No other operations are necessary, the measurement can be carried out in a short time, and since the measurement is carried out without any contact with the fuel channel 8, the degree of contamination of the measuring device is very small.

(Effects of the Invention) As explained above, the present invention includes a mouth-shaped sensor holding frame having a plurality of non-contact sensors, and signals between each sensor and the facing surface of the fuel channel based on signals from each of the sensors. The measurement is performed using a device that has a measuring means for measuring distance, and since the measurement is performed without contact, there is less contamination of the device, and it is possible to quickly and accurately measure not only cross-sectional deformation but also bending and torsion. It is something that can be done.

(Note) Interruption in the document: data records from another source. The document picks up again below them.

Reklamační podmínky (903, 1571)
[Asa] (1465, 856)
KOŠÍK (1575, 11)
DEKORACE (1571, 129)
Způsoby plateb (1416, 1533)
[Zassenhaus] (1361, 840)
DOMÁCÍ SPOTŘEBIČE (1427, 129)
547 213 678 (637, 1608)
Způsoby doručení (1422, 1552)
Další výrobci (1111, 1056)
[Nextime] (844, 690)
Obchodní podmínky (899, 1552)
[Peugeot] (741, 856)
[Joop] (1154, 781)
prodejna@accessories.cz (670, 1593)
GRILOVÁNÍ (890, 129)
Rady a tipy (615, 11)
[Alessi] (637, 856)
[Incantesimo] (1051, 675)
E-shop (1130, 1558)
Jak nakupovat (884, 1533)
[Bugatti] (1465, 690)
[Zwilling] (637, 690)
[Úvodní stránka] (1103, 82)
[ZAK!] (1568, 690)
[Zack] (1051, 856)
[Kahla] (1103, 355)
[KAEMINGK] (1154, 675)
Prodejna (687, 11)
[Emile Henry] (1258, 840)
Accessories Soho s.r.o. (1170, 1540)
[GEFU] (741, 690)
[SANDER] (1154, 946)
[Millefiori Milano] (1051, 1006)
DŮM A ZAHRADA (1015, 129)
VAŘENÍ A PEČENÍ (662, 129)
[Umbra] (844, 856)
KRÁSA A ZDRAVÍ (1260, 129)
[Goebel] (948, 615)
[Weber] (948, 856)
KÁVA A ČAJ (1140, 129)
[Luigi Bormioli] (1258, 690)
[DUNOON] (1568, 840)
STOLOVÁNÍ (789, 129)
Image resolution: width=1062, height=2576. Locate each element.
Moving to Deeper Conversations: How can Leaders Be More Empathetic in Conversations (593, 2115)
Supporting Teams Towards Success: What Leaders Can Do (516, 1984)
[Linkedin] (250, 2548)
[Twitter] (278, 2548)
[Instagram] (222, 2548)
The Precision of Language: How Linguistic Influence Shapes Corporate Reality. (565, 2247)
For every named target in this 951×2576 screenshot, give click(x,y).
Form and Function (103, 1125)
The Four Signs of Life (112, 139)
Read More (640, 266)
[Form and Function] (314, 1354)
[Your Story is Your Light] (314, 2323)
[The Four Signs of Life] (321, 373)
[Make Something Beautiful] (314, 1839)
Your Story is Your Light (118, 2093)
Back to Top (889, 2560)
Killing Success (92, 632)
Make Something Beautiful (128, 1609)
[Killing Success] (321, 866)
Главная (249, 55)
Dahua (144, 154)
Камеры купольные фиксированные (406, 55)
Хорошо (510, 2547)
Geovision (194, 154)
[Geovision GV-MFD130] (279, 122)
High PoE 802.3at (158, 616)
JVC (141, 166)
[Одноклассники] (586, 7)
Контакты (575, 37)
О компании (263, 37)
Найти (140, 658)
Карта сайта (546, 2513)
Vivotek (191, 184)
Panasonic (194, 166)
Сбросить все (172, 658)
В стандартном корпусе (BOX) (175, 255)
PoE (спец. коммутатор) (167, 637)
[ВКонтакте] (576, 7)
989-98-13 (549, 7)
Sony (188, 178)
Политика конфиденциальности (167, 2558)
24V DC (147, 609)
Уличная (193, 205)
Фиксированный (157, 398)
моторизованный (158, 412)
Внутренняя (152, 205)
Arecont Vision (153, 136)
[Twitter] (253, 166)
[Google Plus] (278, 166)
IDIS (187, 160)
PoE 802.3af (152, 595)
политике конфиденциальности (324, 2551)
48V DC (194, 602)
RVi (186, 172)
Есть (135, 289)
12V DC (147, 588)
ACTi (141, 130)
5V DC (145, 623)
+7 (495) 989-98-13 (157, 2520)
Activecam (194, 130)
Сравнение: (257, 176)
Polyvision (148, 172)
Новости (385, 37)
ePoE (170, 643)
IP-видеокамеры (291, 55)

[Brief explanation of the drawing]

Fig. 1 is a side view of the entire device showing an embodiment of the present invention, Fig. 2 is a perspective view of the sensor holding frame, Fig. 3 is a plan view of the measurement state, and Fig. 4 is an explanation showing a method for measuring cross-sectional deformation. Figure, 5th
The figure is an explanatory diagram showing a method for measuring twist, and FIG. 6 is a front view showing a method for measuring bending. 2... Pool, 3... Holding column, 4... Sensor holding frame, 5... Sensor, 8... Fuel channel,
40...Back wall, 42.43...Side wall. Patent Applicant: Kobe Steel, Ltd. Agent: Patent Attorney: Etsushi Kotani; Patent Attorney: Chief 1) Masayuki; Patent Attorney: Yasuo Itaya Figure 1: 2
Figure 3 Figure 4 Figure 6
Figure 5

Claims (1)

[Claims] 1. A sensor holding frame having a U-shaped horizontal cross section and consisting of a back wall and both side walls, a holding column that maintains the sensor holding frame vertically within the pool, and each wall of the sensor holding frame A fuel channel measuring device comprising: a plurality of non-contact sensors; and a measuring means for measuring the distance between each sensor and the opposing surface of the fuel channel based on signals from the sensors. 2. In the sensor holding frame in the part facing the upper and lower ends in the height direction and the central part of the fuel channel, in the part corresponding to the central part in the width direction of the back wall and the part of both side walls corresponding to the central part in the width direction of the fuel channel and near both ends. 2. The fuel channel measuring device according to claim 1, wherein said non-contact type sensor is arranged respectively.